Островок ГУЛАГа - страница 9

стр.

Воевал дядя, если судить по наградам, не за страх, а за совесть, как и подобает людям чести, каковыми я знал своих близких. Дослужился до командира танковой роты. При взятии Кенигсберга был в очередной раз ранен, а пока приходил в себя, война закончилась. Будучи человеком рассудительным, возвращаться в места поселения он не захотел, остался после демобилизации в Кенигсберге. И не прогадал.

Как я уже говорил, с какого-то времени руководство ГУЛАГа разрешило родственникам жить вместе, и это коварное разрешение сыграло трагическую роль в судьбах многих недавних фронтовиков. Естественно, их потянуло к своим, то есть к месту поселения родных и близких. Тем более, что многие из них выросли в тех местах, акклиматизировались. А многим и некуда было ехать. Там, откуда в свое время выселяли, их никто не ждал. Власти особого восторга не испытывали: Одним бывшим зэком, «врагом народа», больше. Хорошо помню, что несколько таких семей, уехавших после освобождения на родину, вскоре возвратились обратно. А те, кто решился осесть в родном краю, чувствовали себя отверженными и, как правило, были на свободе до первого доноса, так что большинство предпочитало оставаться там, где их уже знали, среди таких же бывших ссыльных и зэков.

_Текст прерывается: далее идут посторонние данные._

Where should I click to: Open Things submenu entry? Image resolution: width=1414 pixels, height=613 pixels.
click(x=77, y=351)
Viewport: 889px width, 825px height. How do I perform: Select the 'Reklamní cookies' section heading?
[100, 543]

Трусами фронтовики, ясное дело, не были, о чем свидетельствовали иконостасы из наград. А уж моим невольным землякам наградные документы командование подписывало с очень большой осторожностью. Естественно, что и здесь, в местах поселений они поначалу чувствовали себя уверенно, с начальством вели себя с достоинством, подчеркивая, что люди они вольные. И это вызывало яростную зависть коммунистов-энкавэдэшников, на чьих мундирах, в лучшем случае, серела медаль «За победу над Германией», добытая неправедными трудами в зонах, истинно коммунист-фашистской жестокостью в обращении со своими согражданами, своим народом. Да, наград у них не было, заслуг тоже. Зато в руках у них была власть. Не ограниченная никакими реально действующими законами. Вот почему они довольно быстро поставили на место всех истинных героев – кого на лесоповал, кого бревна катать, а наиболее дерзких – прежде в крытую тюрьму, потом в зону, да через подвалы НКВД, через издевательства и пытки…

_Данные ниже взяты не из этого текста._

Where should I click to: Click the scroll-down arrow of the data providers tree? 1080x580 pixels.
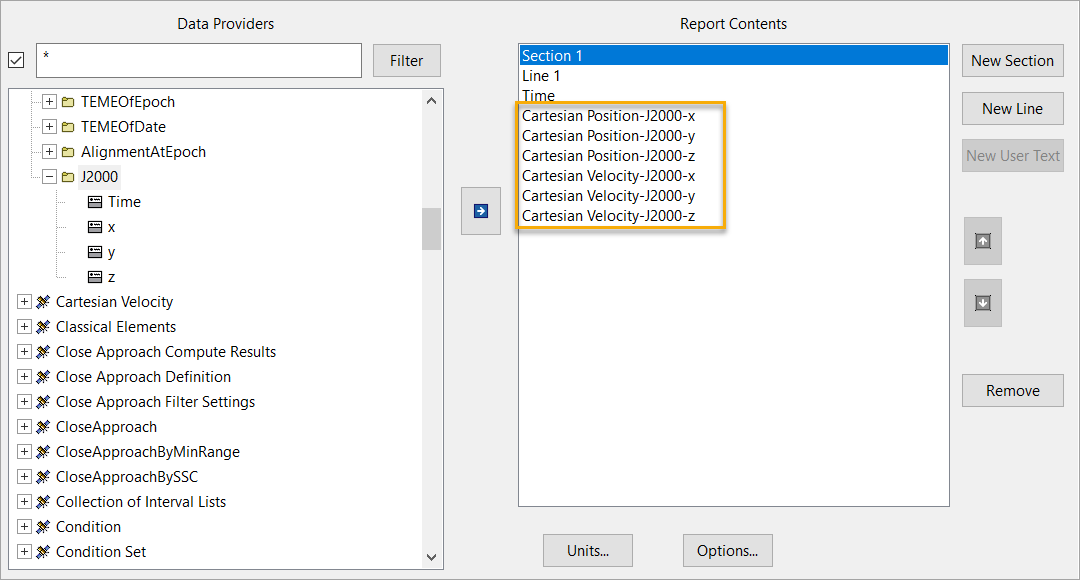(x=432, y=557)
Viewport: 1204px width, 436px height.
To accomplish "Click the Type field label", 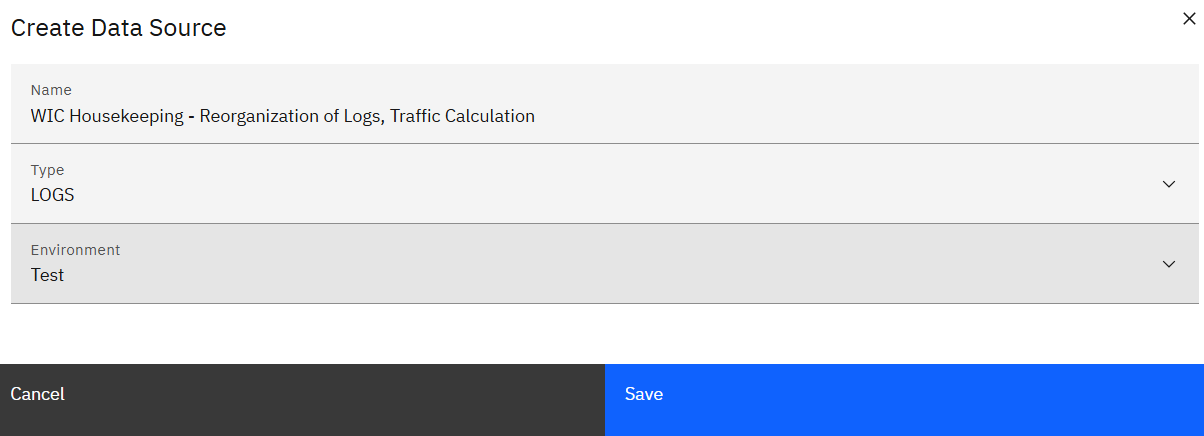I will 47,170.
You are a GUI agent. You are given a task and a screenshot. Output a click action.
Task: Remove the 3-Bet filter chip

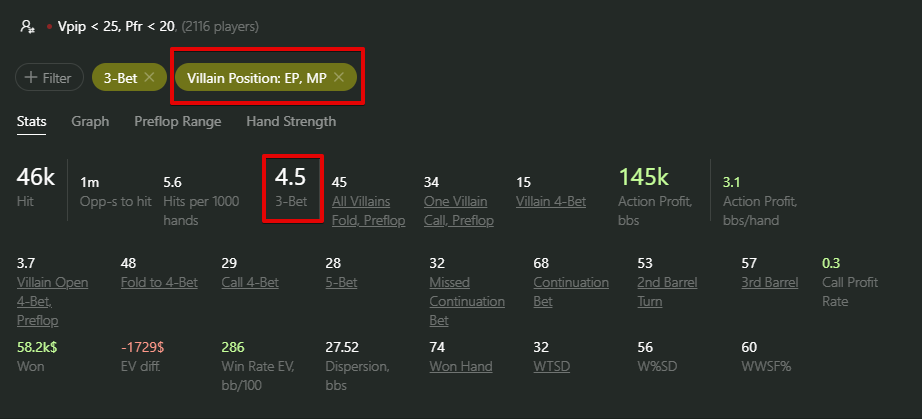click(x=149, y=78)
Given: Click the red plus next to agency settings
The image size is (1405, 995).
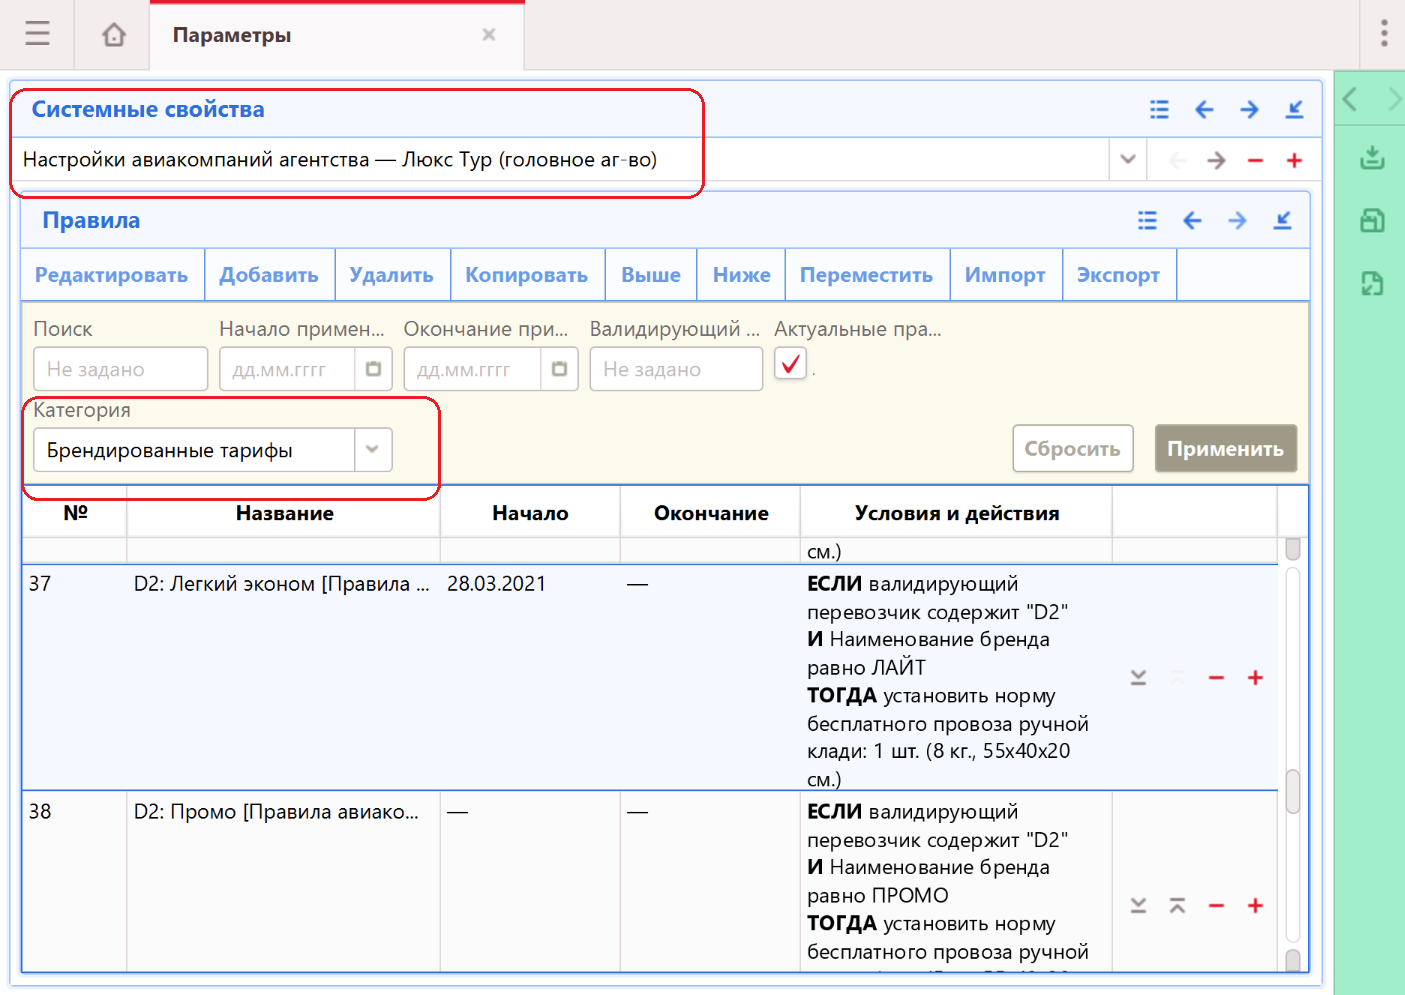Looking at the screenshot, I should pyautogui.click(x=1294, y=161).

Кроме дяди Гриши и дяди Иосифа, был у меня еще один хорошо запомнившийся родственник, только уже по отцовской линии – дядя Вася. Этот успел повоевать не только на Западном фронте, но и на Восточном – против японцев. И так его, беднягу, изрешетили на этих двух фронтах, что еще больше года после Победы пришлось зализывать раны по госпиталям. Но в конце концов и он тоже прибыл на нашу Вишеру.

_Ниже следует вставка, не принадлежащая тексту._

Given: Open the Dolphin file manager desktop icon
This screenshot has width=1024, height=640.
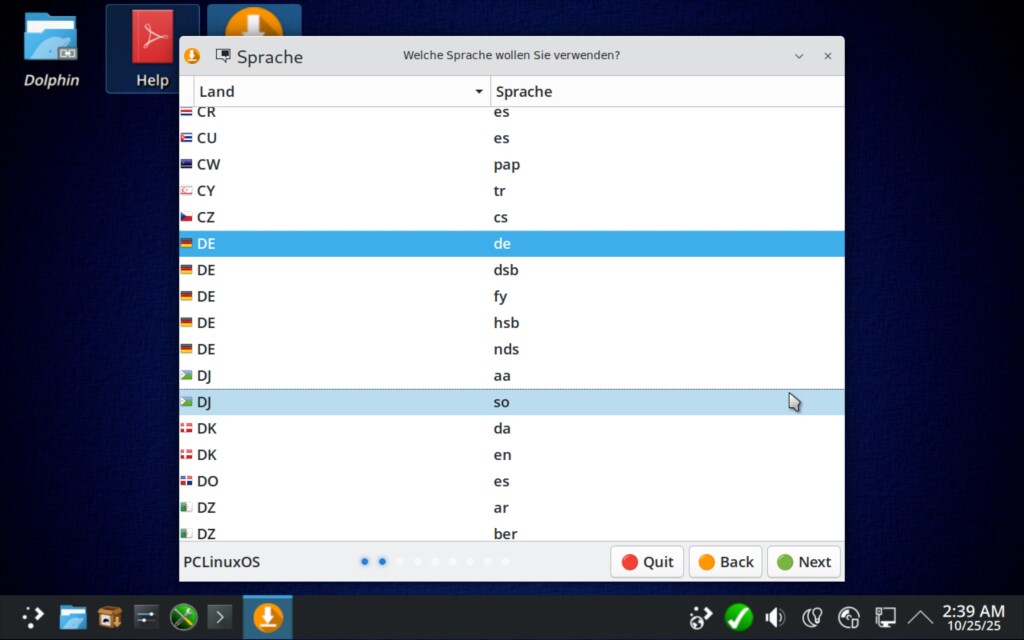Looking at the screenshot, I should point(51,49).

Не успел отдохнуть с дороги, как его вызывают в комендатуру.

– Ланской, а, Ланской, как у тебя с памятью?

– Не жалуюсь!

– Странно. Почему же тогда не напоминаешь, что за тобой-то еще три годика отсидки числятся?

Побледнел дядя Вася. Как же так? Ведь воевал, кровь проливал, полжелудка у него хирурги вырезали. Неужели все это не зачтено? – Плохо контору знаешь, – продолжали издеваться над ним. – Что наше, то наше. Числится за тобой должок – погашай.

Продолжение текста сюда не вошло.